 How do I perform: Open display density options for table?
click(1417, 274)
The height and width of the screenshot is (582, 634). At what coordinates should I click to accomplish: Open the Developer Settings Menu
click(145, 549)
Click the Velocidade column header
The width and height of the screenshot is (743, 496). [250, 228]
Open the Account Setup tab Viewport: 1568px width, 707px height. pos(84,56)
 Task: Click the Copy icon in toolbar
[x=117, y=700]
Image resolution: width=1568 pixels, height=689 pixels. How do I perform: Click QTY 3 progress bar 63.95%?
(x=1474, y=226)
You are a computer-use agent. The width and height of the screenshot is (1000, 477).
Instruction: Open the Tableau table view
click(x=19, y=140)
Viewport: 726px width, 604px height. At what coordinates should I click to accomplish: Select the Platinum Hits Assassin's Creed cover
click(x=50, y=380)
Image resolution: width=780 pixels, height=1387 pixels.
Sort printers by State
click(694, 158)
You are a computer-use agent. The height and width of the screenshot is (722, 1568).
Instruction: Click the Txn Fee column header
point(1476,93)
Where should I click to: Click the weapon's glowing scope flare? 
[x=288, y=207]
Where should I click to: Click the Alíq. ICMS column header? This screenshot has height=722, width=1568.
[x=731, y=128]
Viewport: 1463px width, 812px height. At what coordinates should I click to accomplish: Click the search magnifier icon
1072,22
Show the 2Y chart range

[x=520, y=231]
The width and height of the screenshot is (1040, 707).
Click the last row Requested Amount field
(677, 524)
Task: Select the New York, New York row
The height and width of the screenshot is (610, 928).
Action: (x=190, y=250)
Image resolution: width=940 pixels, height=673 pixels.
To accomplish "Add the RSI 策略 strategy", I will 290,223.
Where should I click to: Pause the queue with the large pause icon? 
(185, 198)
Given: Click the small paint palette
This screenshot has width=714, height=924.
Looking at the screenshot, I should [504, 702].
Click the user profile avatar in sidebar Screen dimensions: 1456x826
+---+
*REQUIREMENTS*
Copy all of the material above line for line, without changing, adding, or leaving out anything.

*ANSWER TO THIS TASK*
 How do I perform: Open display density options for table?
click(1417, 274)
The height and width of the screenshot is (582, 634). At what coordinates should I click to accomplish: Open the Developer Settings Menu
click(145, 549)
Click the Velocidade column header
The width and height of the screenshot is (743, 496). [250, 228]
Open the Account Setup tab Viewport: 1568px width, 707px height. pos(84,56)
 Task: Click the Copy icon in toolbar
[x=117, y=700]
Image resolution: width=1568 pixels, height=689 pixels. How do I perform: Click QTY 3 progress bar 63.95%?
(x=1474, y=226)
You are a computer-use agent. The width and height of the screenshot is (1000, 477).
Instruction: Open the Tableau table view
click(x=19, y=140)
Viewport: 726px width, 604px height. At what coordinates should I click to accomplish: Select the Platinum Hits Assassin's Creed cover
click(x=50, y=380)
Image resolution: width=780 pixels, height=1387 pixels.
Sort printers by State
click(694, 158)
You are a computer-use agent. The height and width of the screenshot is (722, 1568).
Instruction: Click the Txn Fee column header
point(1476,93)
Where should I click to: Click the weapon's glowing scope flare? 
[x=288, y=207]
Where should I click to: Click the Alíq. ICMS column header? This screenshot has height=722, width=1568.
[x=731, y=128]
Viewport: 1463px width, 812px height. At what coordinates should I click to accomplish: Click the search magnifier icon
1072,22
Show the 2Y chart range

[x=520, y=231]
The width and height of the screenshot is (1040, 707).
Click the last row Requested Amount field
(677, 524)
Task: Select the New York, New York row
The height and width of the screenshot is (610, 928).
Action: (x=190, y=250)
Image resolution: width=940 pixels, height=673 pixels.
To accomplish "Add the RSI 策略 strategy", I will 290,223.
Where should I click to: Pause the queue with the large pause icon? 
(185, 198)
Given: Click the small paint palette
This screenshot has width=714, height=924.
Looking at the screenshot, I should [504, 702].
Click the user profile avatar in sidebar Screen dimensions: 1456x826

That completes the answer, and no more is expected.